Women with mild cognitive impairment, which can lead to Alzheimer’s, tend to decline faster than men, researchers reported this week at the Alzheimer’s Association International Conference in Washington, D.C.
Another study showed that women’s brains tend to contain more amyloid, the substance that forms sticky plaques in Alzheimer’s. And a third study found that women who have surgery with general anesthesia are more likely than men to develop long-term problems with thinking and memory.
The studies help explain why women make up nearly two-thirds of all Americans with Alzheimer’s.
The research on women with mild cognitive impairment was part of a large ongoing study called the Alzheimer’s Disease Neuroimaging Initiative. Researchers studied up to eight years of records on about 400 men and women in that study who had mild cognitive impairment, a condition that often leads to Alzheimer’s.
“We found that women decline at almost twice the rate of men and we also found that women have faster acceleration of decline over time,” says Katherine Amy Lin, part of a team at Duke University Medical Center.
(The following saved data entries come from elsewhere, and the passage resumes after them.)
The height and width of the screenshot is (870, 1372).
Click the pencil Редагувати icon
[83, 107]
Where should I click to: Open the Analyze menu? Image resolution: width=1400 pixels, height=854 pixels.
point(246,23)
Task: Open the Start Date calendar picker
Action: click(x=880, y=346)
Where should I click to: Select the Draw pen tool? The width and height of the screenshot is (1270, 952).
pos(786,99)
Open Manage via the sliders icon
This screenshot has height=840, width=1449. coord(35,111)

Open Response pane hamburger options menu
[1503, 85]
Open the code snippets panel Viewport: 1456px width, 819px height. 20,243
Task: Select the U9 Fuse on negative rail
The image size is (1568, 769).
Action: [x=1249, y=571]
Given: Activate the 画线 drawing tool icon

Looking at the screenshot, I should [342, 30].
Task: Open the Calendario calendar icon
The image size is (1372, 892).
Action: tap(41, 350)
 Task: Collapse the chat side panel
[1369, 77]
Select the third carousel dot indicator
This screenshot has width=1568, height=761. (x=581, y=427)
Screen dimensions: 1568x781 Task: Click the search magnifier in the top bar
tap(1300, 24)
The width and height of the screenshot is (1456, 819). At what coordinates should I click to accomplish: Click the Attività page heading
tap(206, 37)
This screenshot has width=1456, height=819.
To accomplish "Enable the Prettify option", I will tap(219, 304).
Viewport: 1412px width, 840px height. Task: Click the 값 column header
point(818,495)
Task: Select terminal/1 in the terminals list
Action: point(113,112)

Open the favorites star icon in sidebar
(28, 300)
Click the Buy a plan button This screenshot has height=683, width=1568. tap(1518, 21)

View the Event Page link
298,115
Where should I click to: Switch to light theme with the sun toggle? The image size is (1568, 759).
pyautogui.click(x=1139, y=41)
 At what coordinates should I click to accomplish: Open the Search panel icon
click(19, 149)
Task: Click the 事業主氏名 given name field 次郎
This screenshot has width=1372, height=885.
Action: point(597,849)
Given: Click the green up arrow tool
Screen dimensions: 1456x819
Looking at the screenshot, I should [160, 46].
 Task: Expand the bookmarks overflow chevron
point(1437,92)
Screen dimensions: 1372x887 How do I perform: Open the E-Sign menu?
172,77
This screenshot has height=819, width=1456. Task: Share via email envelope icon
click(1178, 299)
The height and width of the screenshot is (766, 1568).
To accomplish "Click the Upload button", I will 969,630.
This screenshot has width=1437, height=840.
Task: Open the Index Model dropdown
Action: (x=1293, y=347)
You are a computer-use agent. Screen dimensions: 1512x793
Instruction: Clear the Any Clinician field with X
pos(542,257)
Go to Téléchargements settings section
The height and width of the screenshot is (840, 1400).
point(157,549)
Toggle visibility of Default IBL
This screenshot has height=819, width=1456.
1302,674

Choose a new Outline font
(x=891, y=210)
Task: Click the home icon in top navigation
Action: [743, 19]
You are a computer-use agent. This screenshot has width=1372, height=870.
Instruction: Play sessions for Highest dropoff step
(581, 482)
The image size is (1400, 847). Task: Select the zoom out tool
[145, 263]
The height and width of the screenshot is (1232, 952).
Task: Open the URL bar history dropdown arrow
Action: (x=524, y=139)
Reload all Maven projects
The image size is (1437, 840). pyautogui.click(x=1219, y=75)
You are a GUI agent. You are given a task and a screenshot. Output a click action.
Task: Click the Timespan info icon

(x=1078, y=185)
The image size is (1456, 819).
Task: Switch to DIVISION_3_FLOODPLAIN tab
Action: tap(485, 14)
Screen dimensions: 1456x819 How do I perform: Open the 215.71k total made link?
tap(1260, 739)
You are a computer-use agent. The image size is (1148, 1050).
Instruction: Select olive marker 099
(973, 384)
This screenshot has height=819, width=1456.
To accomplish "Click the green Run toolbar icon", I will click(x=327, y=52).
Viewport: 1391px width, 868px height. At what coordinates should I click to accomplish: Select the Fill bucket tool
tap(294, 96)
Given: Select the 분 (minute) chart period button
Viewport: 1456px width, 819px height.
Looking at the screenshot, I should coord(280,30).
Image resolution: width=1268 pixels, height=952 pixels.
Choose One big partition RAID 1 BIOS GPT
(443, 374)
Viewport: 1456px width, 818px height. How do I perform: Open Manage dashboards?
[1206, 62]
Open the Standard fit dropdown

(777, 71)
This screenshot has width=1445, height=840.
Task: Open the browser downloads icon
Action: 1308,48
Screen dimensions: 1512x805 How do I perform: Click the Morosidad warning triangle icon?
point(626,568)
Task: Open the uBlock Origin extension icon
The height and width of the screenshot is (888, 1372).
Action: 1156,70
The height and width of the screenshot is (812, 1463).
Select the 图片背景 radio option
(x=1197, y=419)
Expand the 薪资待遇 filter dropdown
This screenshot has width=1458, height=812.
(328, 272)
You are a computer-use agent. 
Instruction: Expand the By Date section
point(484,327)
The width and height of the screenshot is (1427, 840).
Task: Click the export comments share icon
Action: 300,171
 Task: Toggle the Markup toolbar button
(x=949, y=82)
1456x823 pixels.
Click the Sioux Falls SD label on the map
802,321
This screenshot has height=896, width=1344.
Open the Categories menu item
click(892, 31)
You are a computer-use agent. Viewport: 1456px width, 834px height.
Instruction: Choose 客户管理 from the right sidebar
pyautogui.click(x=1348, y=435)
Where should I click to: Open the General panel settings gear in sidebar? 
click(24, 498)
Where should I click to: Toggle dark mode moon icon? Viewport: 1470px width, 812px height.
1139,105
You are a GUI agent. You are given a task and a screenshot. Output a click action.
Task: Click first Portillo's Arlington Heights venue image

So many women who had subtle memory problems at the beginning of the study period had major deficits by the end.
Another study presented at the Alzheimer’s meeting used PET scanning to measure levels of amyloid in about 1,000 people, including many with cognitive impairment or Alzheimer’s disease. Amyloid is the substance that forms sticky plaques in the brains of Alzheimer’s patients.
What’s still not clear, though, is why women’s brain cells are more vulnerable than men’s to Alzheimer’s and other memory problems.
One possible explanation is that every cell in a woman’s body carries two X chromosomes, instead of an X and a Y. There are many other differences including hormones, lifestyle, childbearing, diet, and exercise.
If scientists can figure out the mechanism that causes more Alzheimer’s disease in women they might be able to develop treatments that halt the process.